Founder of Tibetan cultural website sentenced to 15 years in closed-door trial in freedom of expression case

Kunchok Tsephel

Kunchok Tsephel, an official in a Chinese government environmental department and founder of the influential Tibetan literary website, www.tibetcm.com

Kunchok Tsephel, an official in a Chinese government environmental department and founder of the influential Tibetan literary website, Chodme (‘Butter-Lamp’, www.tibetcm.com), has been sentenced to 15 years in prison on charges of disclosing state secrets, according to reports from Tibet received by Tibetan exiles. Some of the charges are believed to relate to content on his website, which aims to protect Tibetan culture, and passing on information about last year’s protests in Tibet.

The news emerged as US President Obama made a pointed reference during his visit to China about the importance of free flow of information and uncensored internet access. Speaking to students in Shanghai today as part of a week-long visit to Asia, President Obama said: “I think that the more freely information flows, the stronger the society becomes, because then citizens of countries around the world can hold their own governments accountable.”

Thirty-nine year old Kunchok Tsephel was detained in the early hours of the morning on February 26. His house was ransacked and his computer, camera and mobile phone seized. His family had no idea where he was until last week, according to the same sources. They were summoned to court on November 12 to hear the verdict of 15 years imprisonment after a closed-door trial at the Intermediate People’s Court of Kanlho (Chinese: Gannan) Tibetan Autonomous Prefecture, Gansu province.

Kunchok Tsephel, who was born into a nomadic family in 1970 in Machu (Chinese: Maqu) county, Gannan, the eastern Tibetan area of Amdo, is fluent in Tibetan, English and Chinese. He studied English and Chinese languages at Beijing Nationality University and from 1997-99, continued to study English at North Western Nationality University in Lanzhou. In 2004, he was recruited as a Tibetan and English language teacher at the Tibetan Nationality Middle School in Machu, in addition to his work for the Chinese government environmental department. He founded his website on Tibetan arts and literature in 2005, together with a young Tibetan poet Kyabchen Dedrol. The website, which was shut down by the authorities several times over the past few years, was self-funded with a mission of promoting Tibetan arts and literature.

According to his friends, Kunchok Tsephel is in poor health after nine months of detention and interrogation and there are fears for his welfare. Until his detention, he provided the main source of income for his family; his wife, who is also a government worker, is currently caring for their sick daughter.

Kunchok Tsephel had undergone an earlier period of detention in 1995 linked to suspicion of involvement in political activities.
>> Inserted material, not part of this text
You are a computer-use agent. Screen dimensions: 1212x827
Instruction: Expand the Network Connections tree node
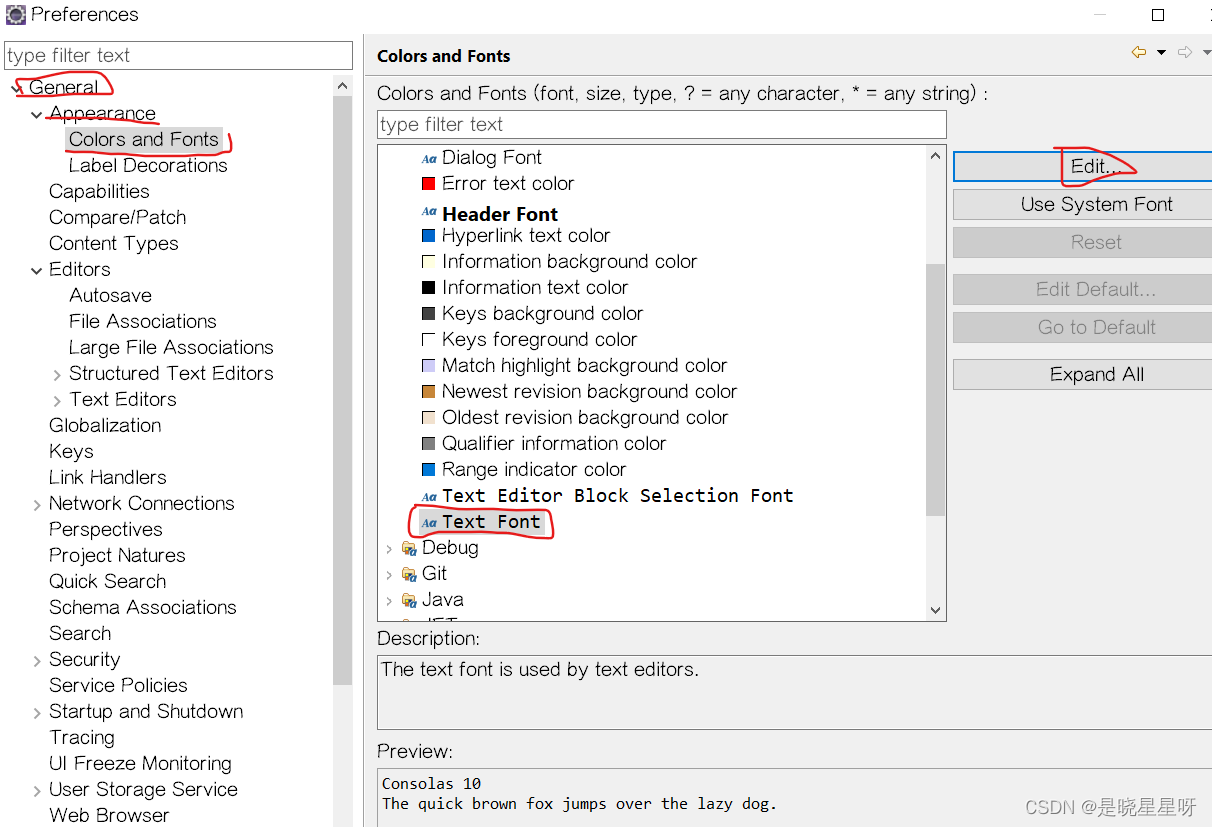[x=37, y=505]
He was tortured and interrogated but protested his innocence and was released without charge after two months.

One of Kunchok Tsephel’s close friends, who is now in exile, said today: “His family has endured nine months of agonizing waiting after Kunchok disappeared in February. Now they are even more distraught by this long sentence. Because the charges related to state secrets, they do not even know why Kunchok has been sentenced to 15 years, and he has been denied access to a lawyer.”
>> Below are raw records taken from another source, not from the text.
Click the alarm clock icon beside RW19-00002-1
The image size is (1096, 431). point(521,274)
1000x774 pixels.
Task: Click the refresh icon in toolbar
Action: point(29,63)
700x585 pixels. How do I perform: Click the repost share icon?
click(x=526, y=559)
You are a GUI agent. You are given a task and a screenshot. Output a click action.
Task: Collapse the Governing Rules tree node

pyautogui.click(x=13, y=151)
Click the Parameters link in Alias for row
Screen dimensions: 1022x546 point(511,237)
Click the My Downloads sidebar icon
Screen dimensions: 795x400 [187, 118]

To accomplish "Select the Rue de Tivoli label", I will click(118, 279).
The Chinese government does not need to define what constitutes a ‘state secret.’ ‘State secrets’ laws and regulations are implemented through Communist Party controlled-government bodies that work together with state security, and through criminal laws, to create an opaque system that controls the classification of—and criminalizes the disclosure or possession of—state secrets.
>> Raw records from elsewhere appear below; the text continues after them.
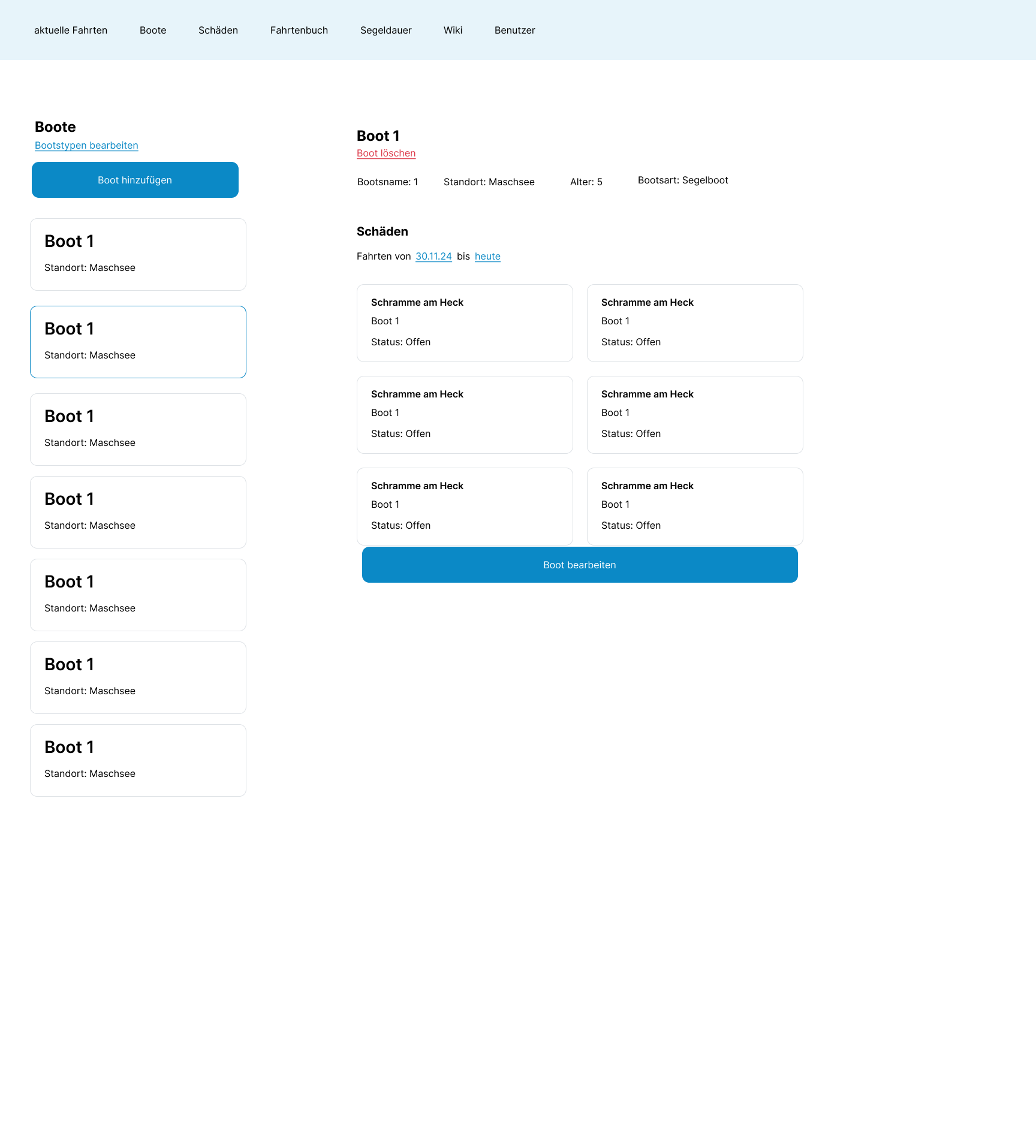
Task: Change the start date 30.11.24
Action: (x=433, y=257)
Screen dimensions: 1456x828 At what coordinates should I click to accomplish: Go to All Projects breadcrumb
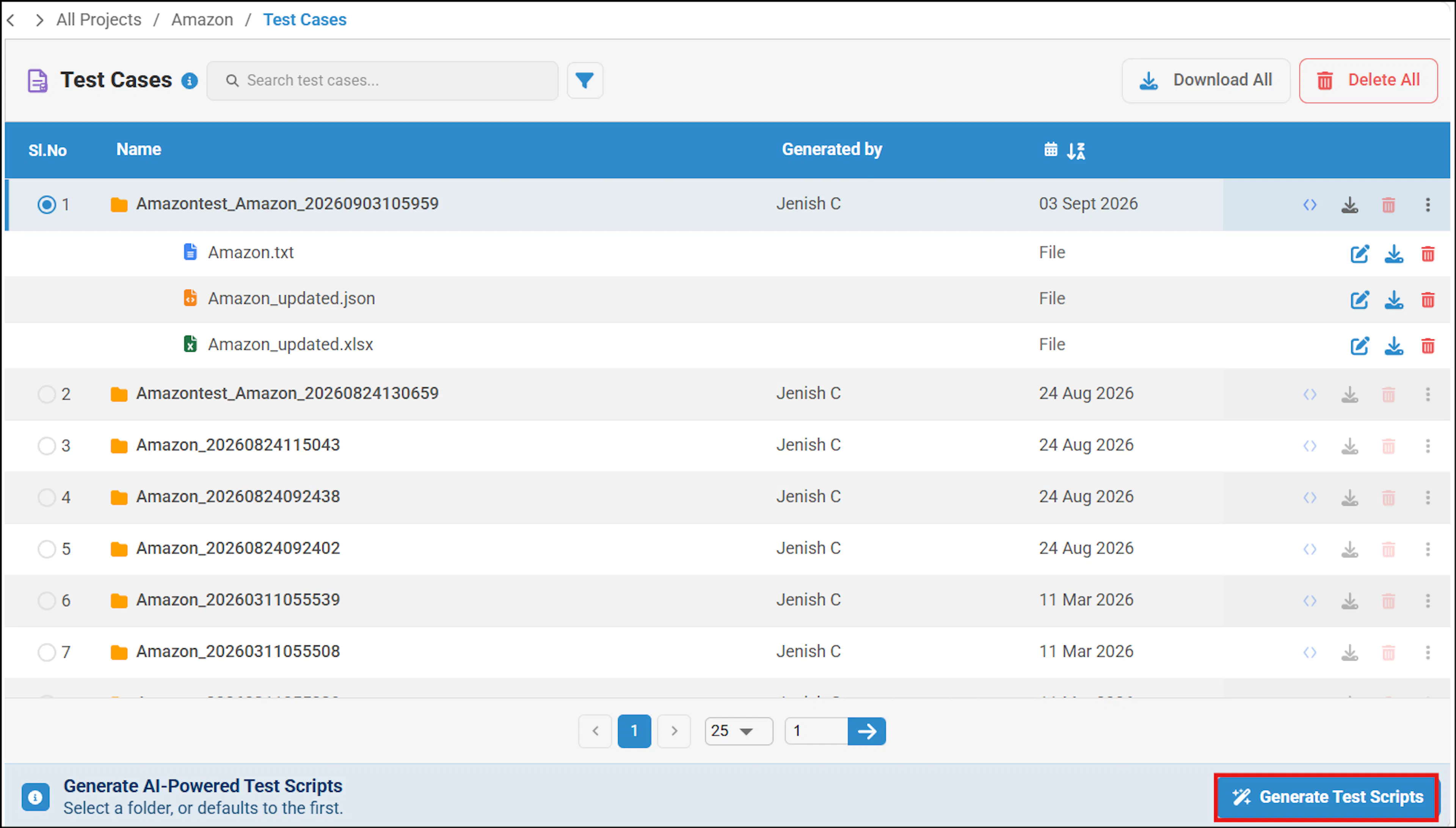(99, 19)
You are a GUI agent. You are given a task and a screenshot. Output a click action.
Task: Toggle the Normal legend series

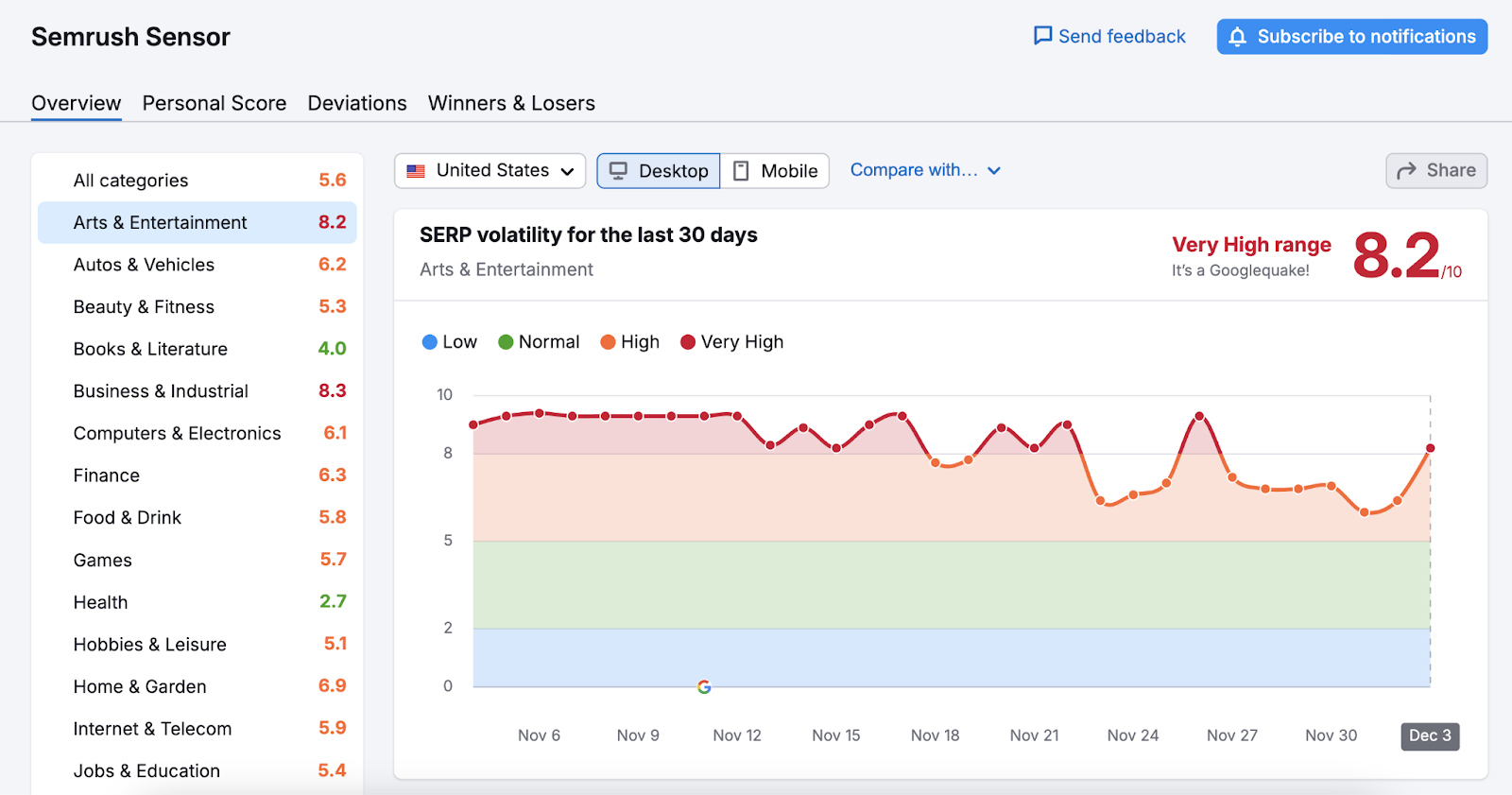tap(539, 342)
The human rights monitoring organisation Human Rights in China states: “Tight control over this system by the government bureaucracy, headed by the National Administration for the Protection of State Secrets, gives the Chinese Communist Party leadership the power to classify any information it desires as a state secret and thereby keep or – even if it is already public – remove it from circulation. This information includes the state secrets laws and regulations themselves, and without public dissemination of these laws, it is exceptionally difficult for individuals to know for sure when they are violated. Instead of the ‘harmonious society’ being called for by Chinese leaders, what remains is a controlled society where critical voices pay a heavy price.” (‘State Secrets: China’s Legal Labyrinth,’ a report by Human Rights in China, June 12, 2007).

Since protests broke out across Tibet in March 2008, the Chinese government has stepped up efforts to silence Tibetans from speaking about the unrest, and have strengthened attempts to cover up the torture, disappearances and killings that have been part of the crackdown. New campaigns directed against Tibetan culture and religion have been initiated, and now almost any expression of Tibetan identity not directly sanctioned by the state can be branded as ‘reactionary’ or ‘splittist’ and penalized with a long prison sentence, or worse. Tibetan intellectuals, writers and bloggers who have expressed views about the situation have been at increasing risk and a number have ‘disappeared’ or sentenced to prison terms (ICT report, Fears for missing Tibetan writer; continued crackdown on writers and artists).